The paper addresses Answer-Level Fine-Tuning (ALFT), optimizing language models based on the correctness or properties of final answers rather than intermediate reasoning traces.
It shows that directly optimizing answer-level objectives is computationally intractable because it would require marginalizing over many latent reasoning paths.
To make the problem tractable, the authors introduce a game-theoretical “Distributional Alignment Game” formulation as a two-player interaction between a Policy (generator) and a Target (auxiliary distribution).
The authors prove that the Nash Equilibrium of the game exactly matches the solution to the original answer-level optimization, turning an intractable marginalization step into a tractable projection problem.
They demonstrate that the framework unifies diversity and self-improvement methods and propose efficient algorithms compatible with Group Relative Policy Optimization (e.g., Coherence-GRPO), achieving notable complexity reductions on mathematical reasoning tasks.

Abstract

We focus on the problem of \emph{Answer-Level Fine-Tuning} (ALFT), where the goal is to optimize a language model based on the correctness or properties of its final answers, rather than the specific reasoning traces used to produce them.

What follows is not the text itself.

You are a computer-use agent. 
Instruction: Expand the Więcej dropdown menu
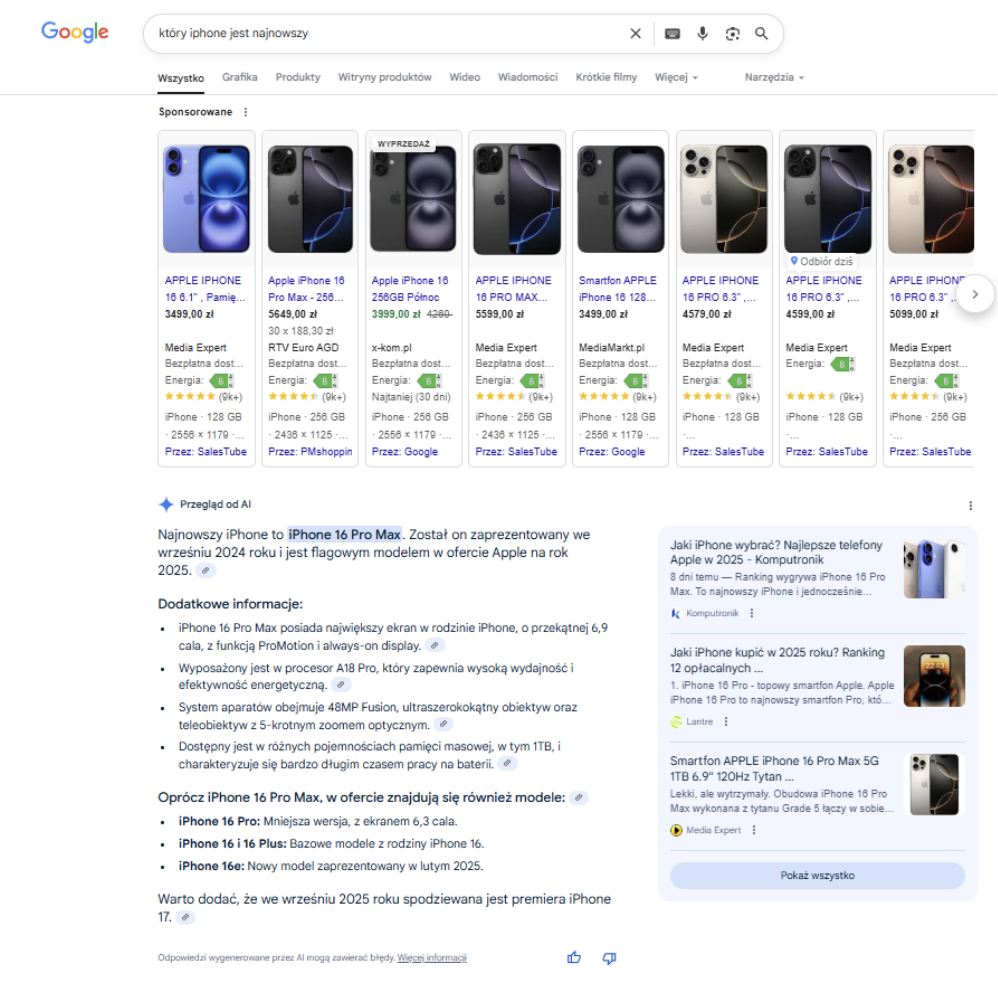click(x=676, y=77)
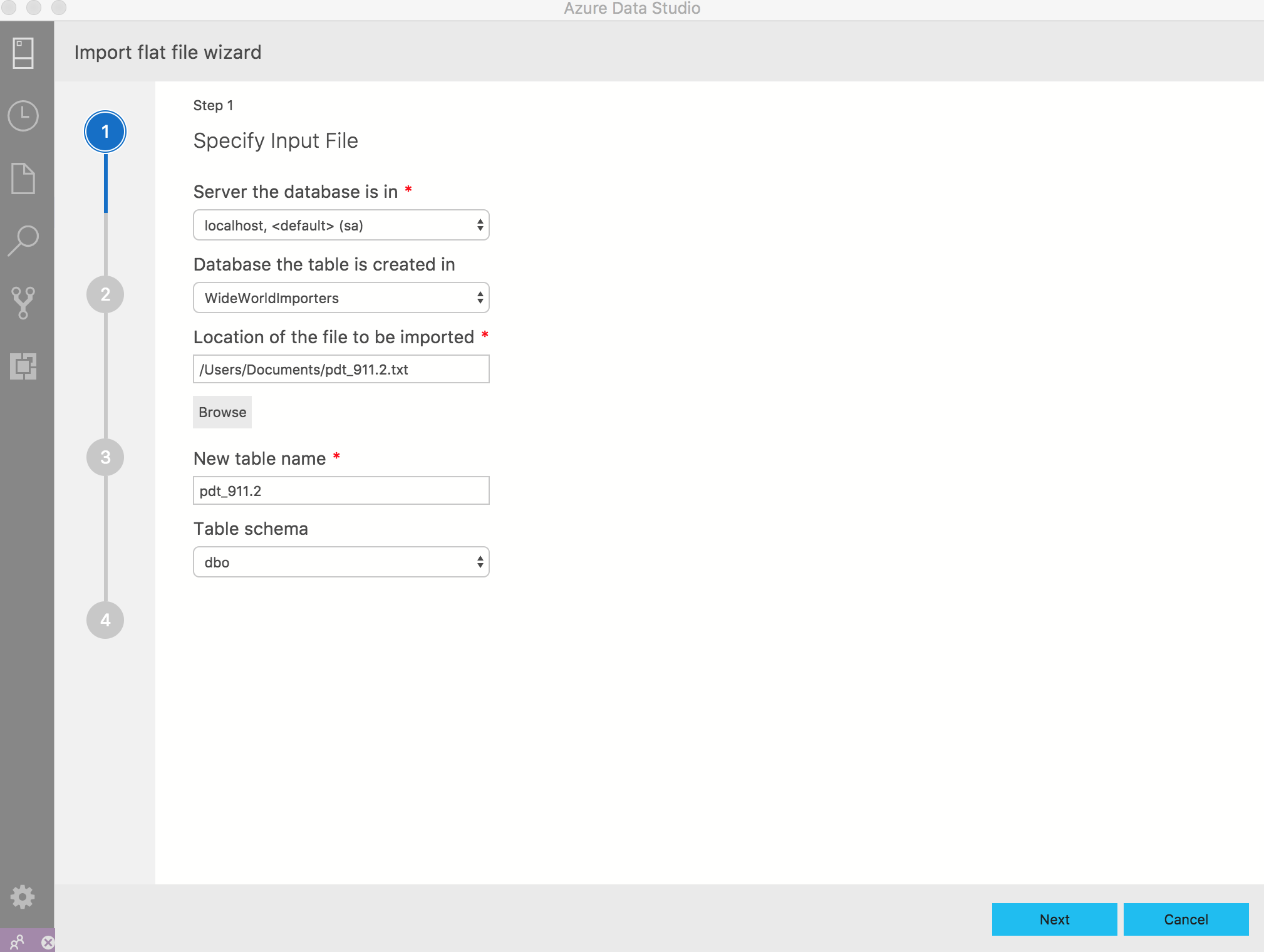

Directly optimizing answer-level objectives is computationally intractable due to the need to marginalize over the vast space of latent reasoning paths. To overcome this, we propose a general game-theoretical framework that lifts the problem to a \emph{Distributional Alignment Game}. We formulate ALFT as a two-player game between a Policy (the generator) and a Target (an auxiliary distribution). We prove that the Nash Equilibrium of this game corresponds exactly to the solution of the original answer-level optimization problem. This variational perspective transforms the intractable marginalization problem into a tractable projection problem. We demonstrate that this framework unifies recent approaches to diversity and self-improvement (coherence) and provide efficient algorithms compatible with Group Relative Policy Optimization (GRPO), such as Coherence-GRPO, yielding significant complexity gains in mathematical reasoning tasks.